Frank Martin, another party to the challenge, said that there was "an 80-minute gap" in the Sept. 15, 2005, recordings of the Planning Board's quasi-judicial hearing. Kendall said that included an estimated 15 to 20 minutes of his cross-examination of a key witness who testified on behalf of a traffic study commissioned by the developer.
County officials have acknowledged that a portion of that tape is missing because the recorder was inadvertently turned off. But they have dismissed the notion that 80 minutes of testimony was lost, and believe the time is closer to a minute or two.
Robert Sharps, chairman of the Board of Appeals, said the panel's responsibility was to determine if the Planning Board had acted in accordance with county law and regulations.
The evidence in the case was "voluminous," and Sharps said he found no basis on which to overturn the Planning Board's decision.

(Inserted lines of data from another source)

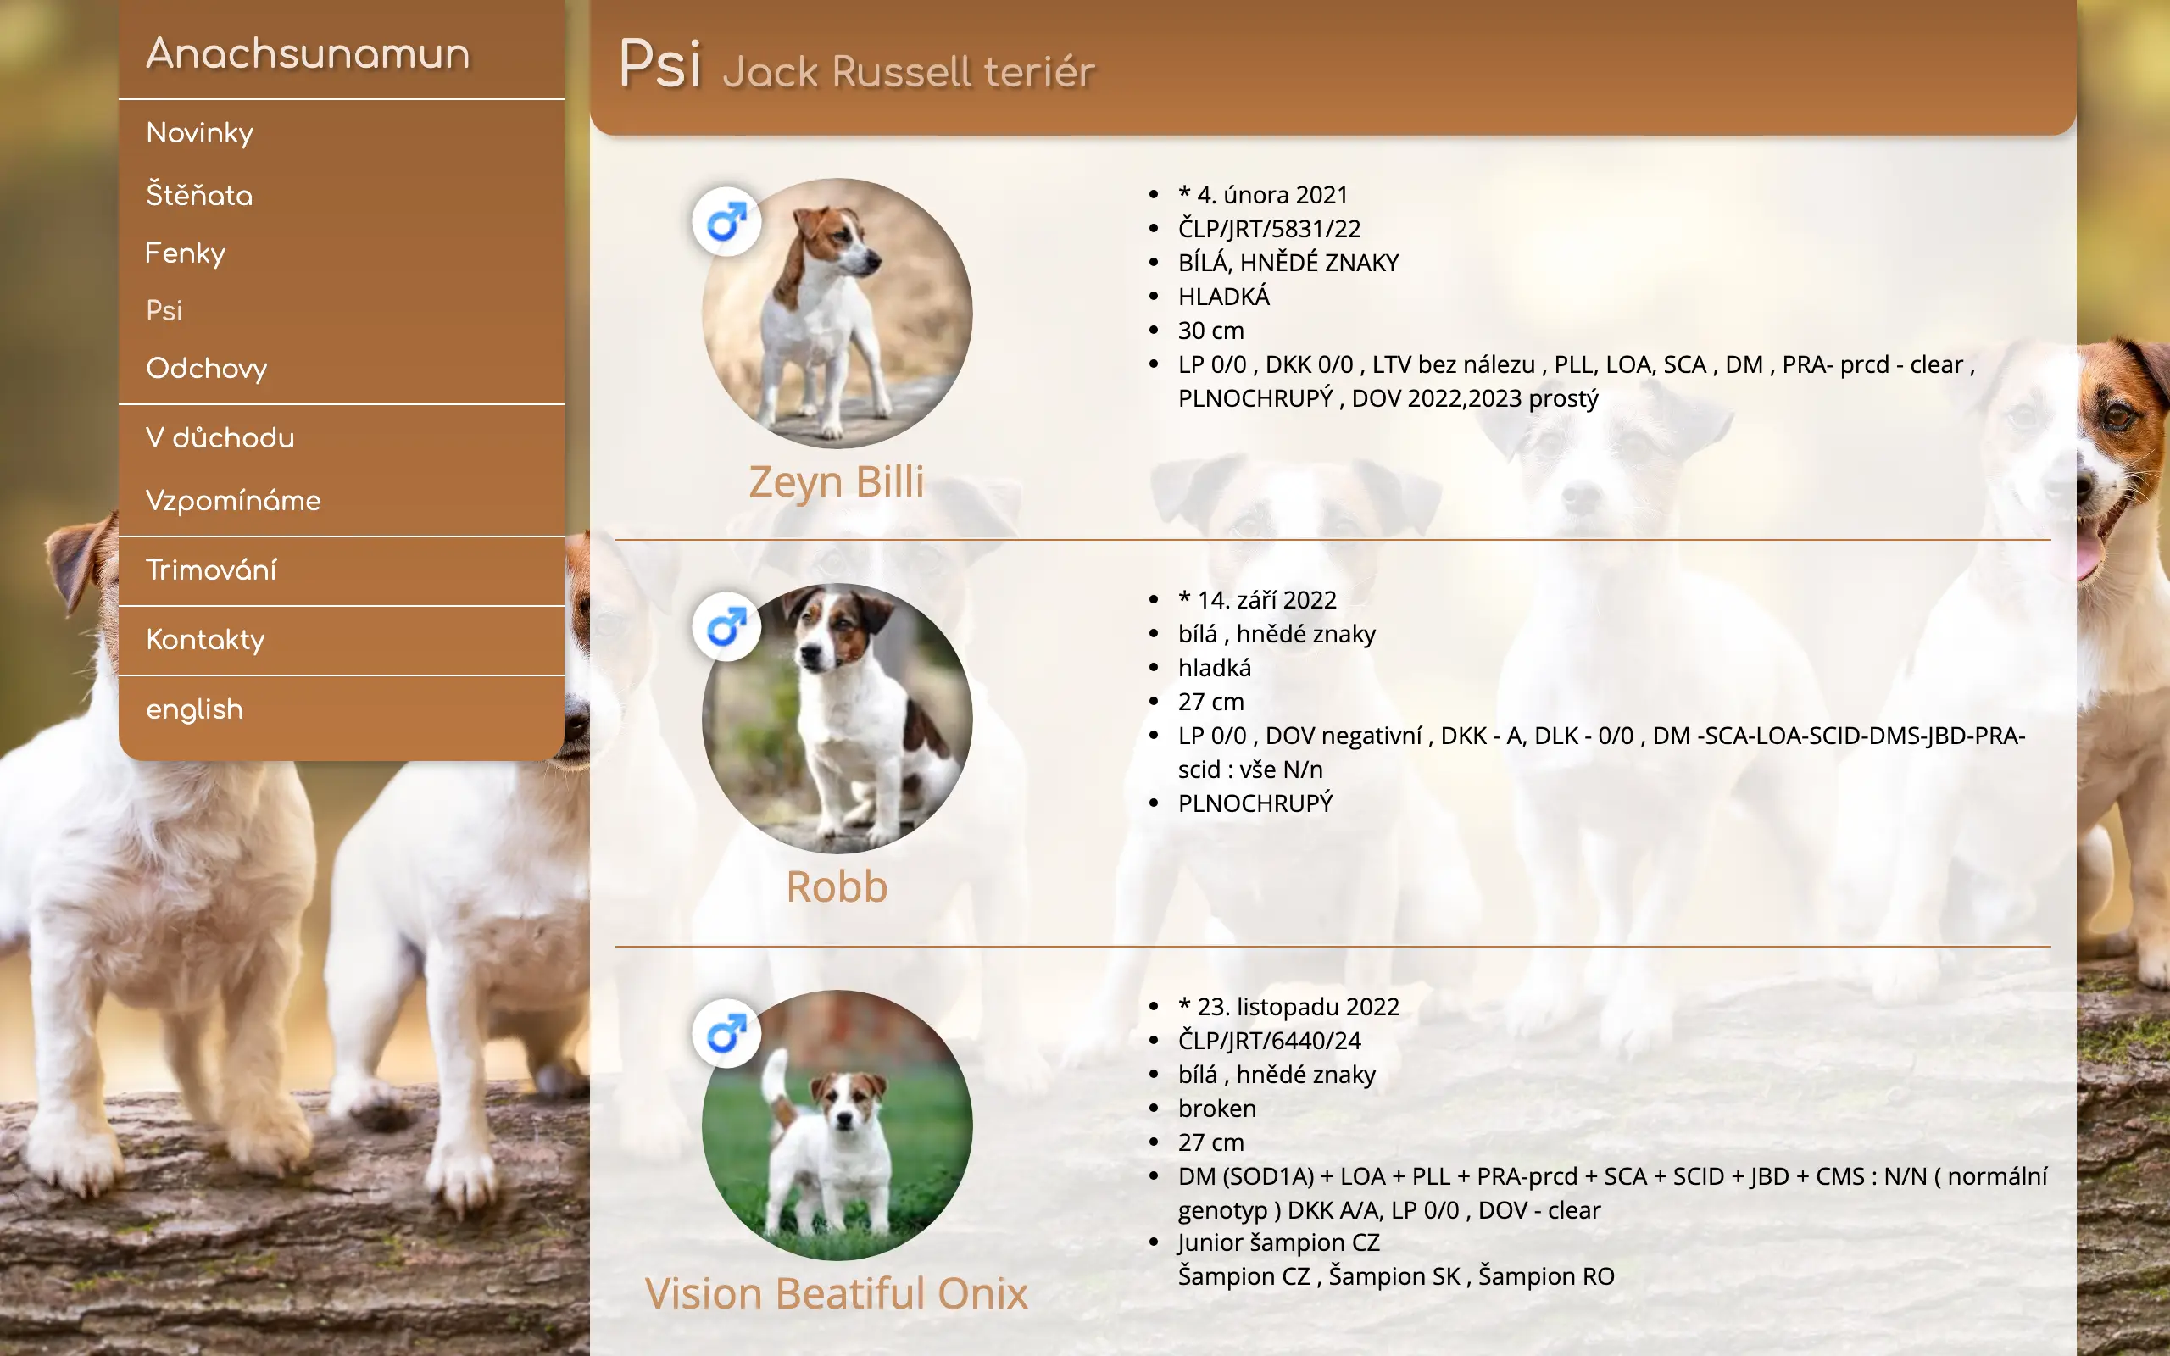Image resolution: width=2170 pixels, height=1356 pixels.
Task: Open the Trimování page
Action: (212, 569)
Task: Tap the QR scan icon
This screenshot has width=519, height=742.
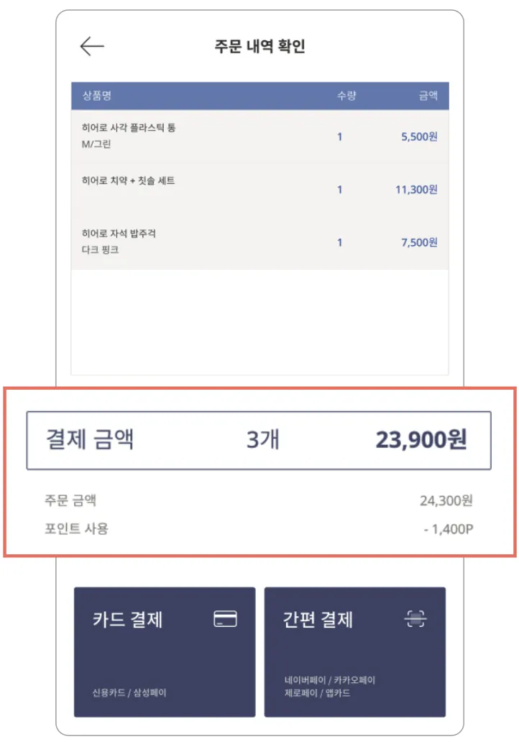Action: click(415, 618)
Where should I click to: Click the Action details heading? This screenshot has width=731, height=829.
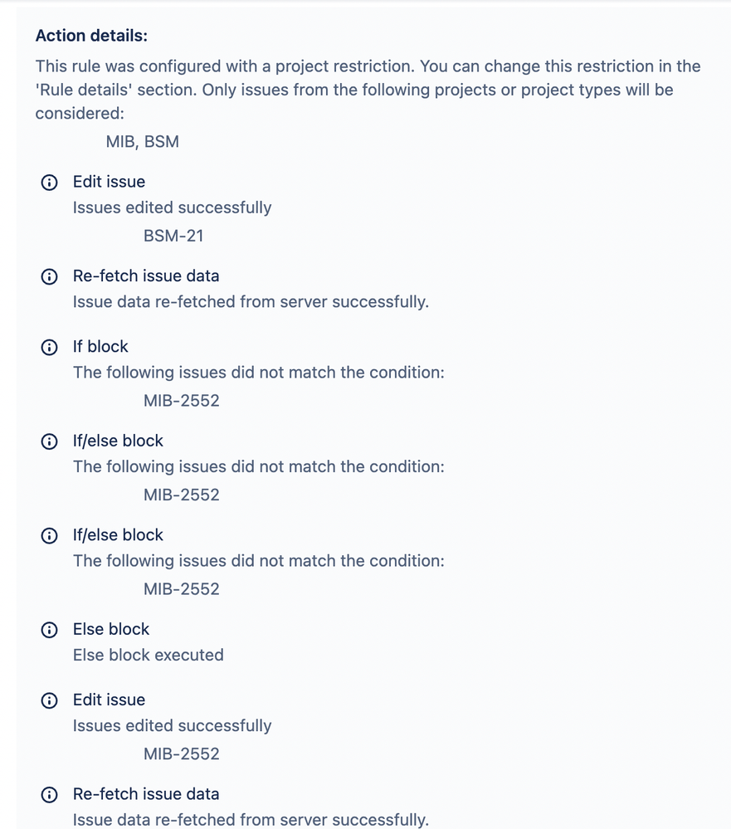(91, 36)
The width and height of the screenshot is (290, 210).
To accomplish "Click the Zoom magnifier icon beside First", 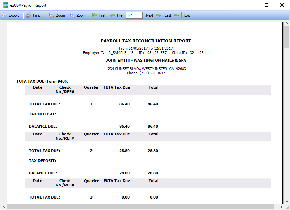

The Planning Board "went through the right processes and followed the law," said Maurice Simpkins of the Board of Appeals.
The opponents were contesting the approval this year of the developer's fourth comprehensive sketch plan to expand Turf Valley to 808 acres by adding 119.7 acres. That would permit an additional 239 housing units to be built, for a total of 1,618 units. The plan also would permanently fix the location of nine golf holes and allow for the realignment of a major street in the development.
Kendall said he was "not surprised at all" that the appeal was denied. He said he would contest the Board of Appeals decision in Circuit Court.
Kendall and Martin have filed a lawsuit in Circuit Court challenging the county's regulations, which extend considerable authority to the appointed Planning Board for all property zoned PGGC, or planned golf course community. Turf Valley is the only development in the county with that zoning.
That authority, the lawsuit contends, is illegal because it results in the board making zoning decisions, which, the opponents say, is reserved by law for the County Council or the Zoning Board, which is made up of the five council members.
Mangione said his company will "keep doing the right things to make Turf Valley a superior place" even in the face of multiple challenges to the development.